Bien sûr, aucun morceau de cette collection n'était brisé, mais, à mesure qu'elle regardait chacune des piles ramassées, elle ne faisait que remarquer qu'elle n'avait que faire de tous ces services à café, ces boîtes à gâteaux, ces moules à Jell-o, ces ensembles pour servir la salade, les tartes, la crème glacée. «Pourquoi je garde tout ça, au fond? Y'a jamais personne qui vient ici. Je reçois jamais. Je connais personne. Je mange tout le temps dans la même assiette, celle du dessus de la pile, que je lave à chaque jour.», pensa-t-elle.
Une fois la cuisine vidée, elle fit le tour de sa petite maison. Le salon, minuscule, semblait avoir été épargné par les secousses. Malgré tout, elle fut prise d'un élan incontrôlable et poussa dans la poubelle, avec la pelle, tous les objets qui s'y trouvaient. Le cactus en pot? C'était une plante pathétique, après tout. Le bol qui servait de centre de table? Avait-elle réellement besoin d'un bol, alors qu'elle mangeait quotidiennement chips et bretzels à même les sacs? Le petit cadre avec la photo de ses soeurs, au mariage de la plus jeune? Avait-elle vraiment envie qu'on lui rappelle qu'elle, elle n'avait pas encore trouvé quelqu'un avec qui partager sa vie, à l'aube de ses 50 ans? Les poupées mexicaines, seuls souvenirs de son père? Il y avait longtemps qu'elle aurait dû les balancer aux ordures et elle ne savait pas ce qui l'avait retenu jusque là.
Toute la maison y passa. Tous ces objets, parfois tombés par terre, parfois cassés, mais aussi parfois intacts, elle les haïssait tout à coup. Elle se munit de toutes ses vielles boîtes, empilées dans le fond du garage et fit le plus grand ménage de sa vie. Pourquoi avait-elle même apporté toutes ces choses avec elle?, pensait-elle. Était-ce vraiment comme ça qu'on se refaisait une vie?
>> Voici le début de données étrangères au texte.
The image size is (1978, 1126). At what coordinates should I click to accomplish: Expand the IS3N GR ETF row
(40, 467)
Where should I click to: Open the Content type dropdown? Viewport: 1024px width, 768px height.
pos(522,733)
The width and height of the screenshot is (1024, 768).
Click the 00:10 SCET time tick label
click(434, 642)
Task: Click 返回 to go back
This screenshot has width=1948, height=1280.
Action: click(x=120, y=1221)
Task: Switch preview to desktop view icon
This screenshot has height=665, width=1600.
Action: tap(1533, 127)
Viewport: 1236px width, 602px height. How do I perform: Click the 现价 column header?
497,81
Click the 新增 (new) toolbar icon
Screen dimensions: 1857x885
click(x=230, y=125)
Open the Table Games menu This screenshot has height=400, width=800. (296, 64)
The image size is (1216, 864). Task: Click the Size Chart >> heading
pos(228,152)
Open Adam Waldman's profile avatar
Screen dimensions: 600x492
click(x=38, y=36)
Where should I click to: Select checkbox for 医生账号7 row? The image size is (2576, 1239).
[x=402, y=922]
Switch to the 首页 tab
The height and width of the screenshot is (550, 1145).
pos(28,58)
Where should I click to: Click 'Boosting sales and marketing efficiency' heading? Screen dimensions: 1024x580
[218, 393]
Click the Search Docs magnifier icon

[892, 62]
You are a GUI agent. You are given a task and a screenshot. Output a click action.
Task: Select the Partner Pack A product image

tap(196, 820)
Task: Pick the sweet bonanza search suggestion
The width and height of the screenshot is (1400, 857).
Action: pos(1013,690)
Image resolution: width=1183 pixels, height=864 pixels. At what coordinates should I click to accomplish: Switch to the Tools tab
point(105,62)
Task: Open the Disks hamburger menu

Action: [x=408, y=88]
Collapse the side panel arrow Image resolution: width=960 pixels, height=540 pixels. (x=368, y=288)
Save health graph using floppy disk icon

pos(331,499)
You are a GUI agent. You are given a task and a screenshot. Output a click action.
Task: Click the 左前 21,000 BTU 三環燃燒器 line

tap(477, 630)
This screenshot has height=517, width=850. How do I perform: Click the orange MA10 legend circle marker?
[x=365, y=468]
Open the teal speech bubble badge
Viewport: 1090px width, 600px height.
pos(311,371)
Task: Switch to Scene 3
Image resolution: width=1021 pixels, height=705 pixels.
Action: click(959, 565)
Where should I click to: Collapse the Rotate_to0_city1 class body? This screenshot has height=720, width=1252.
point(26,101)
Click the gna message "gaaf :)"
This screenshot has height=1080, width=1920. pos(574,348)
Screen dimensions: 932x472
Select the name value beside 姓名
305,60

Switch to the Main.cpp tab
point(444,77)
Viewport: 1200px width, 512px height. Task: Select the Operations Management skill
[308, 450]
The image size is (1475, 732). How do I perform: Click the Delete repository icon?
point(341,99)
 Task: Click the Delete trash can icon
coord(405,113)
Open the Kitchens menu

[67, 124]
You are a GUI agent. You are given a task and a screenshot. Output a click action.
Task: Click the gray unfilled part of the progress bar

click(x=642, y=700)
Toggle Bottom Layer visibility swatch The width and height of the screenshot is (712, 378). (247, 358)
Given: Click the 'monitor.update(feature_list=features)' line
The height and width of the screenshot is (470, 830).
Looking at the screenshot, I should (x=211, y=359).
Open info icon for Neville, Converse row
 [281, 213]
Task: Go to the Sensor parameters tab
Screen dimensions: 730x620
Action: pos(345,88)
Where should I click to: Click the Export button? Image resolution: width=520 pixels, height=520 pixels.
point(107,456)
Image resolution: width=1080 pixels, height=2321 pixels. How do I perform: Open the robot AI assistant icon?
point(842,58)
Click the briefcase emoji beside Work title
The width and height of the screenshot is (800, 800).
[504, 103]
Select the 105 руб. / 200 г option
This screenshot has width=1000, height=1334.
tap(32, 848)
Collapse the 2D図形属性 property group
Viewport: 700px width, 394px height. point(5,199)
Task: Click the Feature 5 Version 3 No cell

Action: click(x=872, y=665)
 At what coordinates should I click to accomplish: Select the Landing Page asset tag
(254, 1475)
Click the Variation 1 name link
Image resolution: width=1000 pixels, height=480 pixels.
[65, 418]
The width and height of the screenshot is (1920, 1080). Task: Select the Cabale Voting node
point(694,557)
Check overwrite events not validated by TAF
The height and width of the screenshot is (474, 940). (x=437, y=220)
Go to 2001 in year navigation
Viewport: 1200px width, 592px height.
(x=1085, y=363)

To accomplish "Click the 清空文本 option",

Une fois toutes les boîtes mises au chemin, elle retourna dans sa maison. Assise sur la seule chaise de cuisine qu'elle avait décidé de garder, elle prit le téléphone accroché au mur.
«Stacy? Are you O.K.? That was some earthquake, uh?», dit-elle d'une voix tremblante. «Are you alone?», continua-t-elle en ajoutant: «Yes, of course. They are all right?» Elle eut un soupir saccadé. «Stacy, I miss you so much. I really need you right now.» Elle ferma les yeux. «Yes, Stacy, of course, I understand. No, no, really. I understand. It's just that... Yes. Yes... I love you too, baby. I love you too.»